BEGIN MATERIAL FOR THIS EXERCISE
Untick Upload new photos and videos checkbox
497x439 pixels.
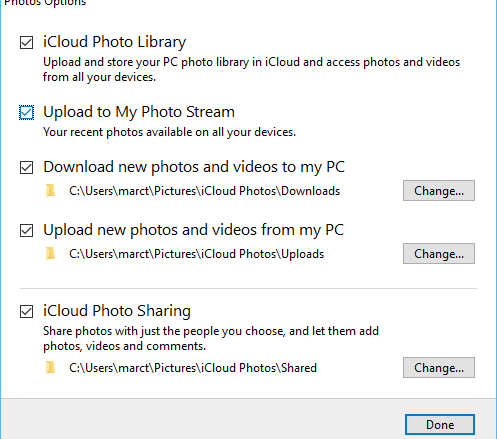(x=26, y=230)
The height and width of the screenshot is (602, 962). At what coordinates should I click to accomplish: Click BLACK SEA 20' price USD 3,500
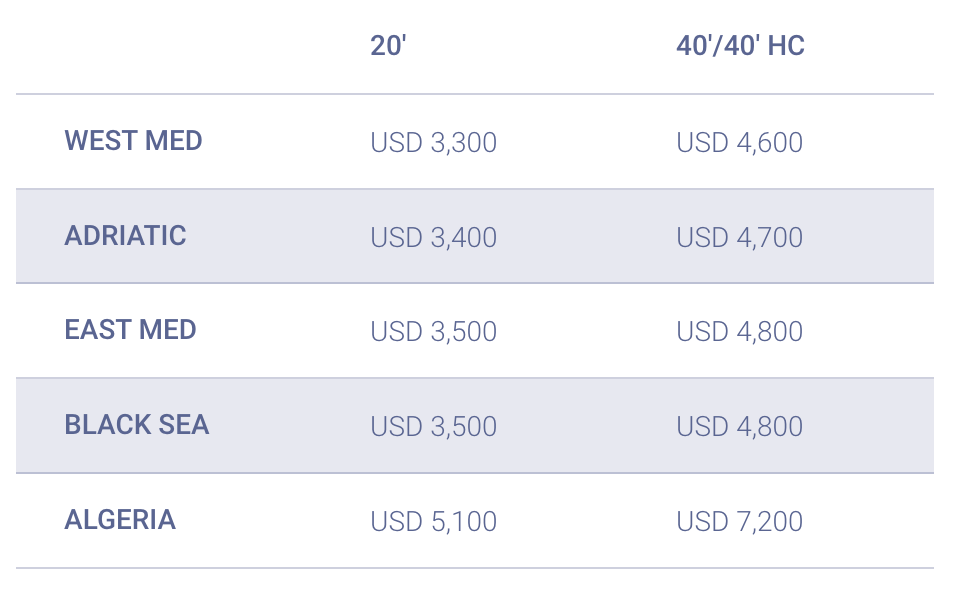click(x=433, y=427)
END MATERIAL FOR THIS EXERCISE
# WHAT IS REQUIRED:
Write out the line that contains "The height and" and every line after it to the end of the data, exactly as they stand. Omit the pictures.

# FINISHED TASK:
The height and width of the screenshot is (602, 962). At what coordinates should I click to accomplish: Click BLACK SEA 20' price USD 3,500
click(x=433, y=427)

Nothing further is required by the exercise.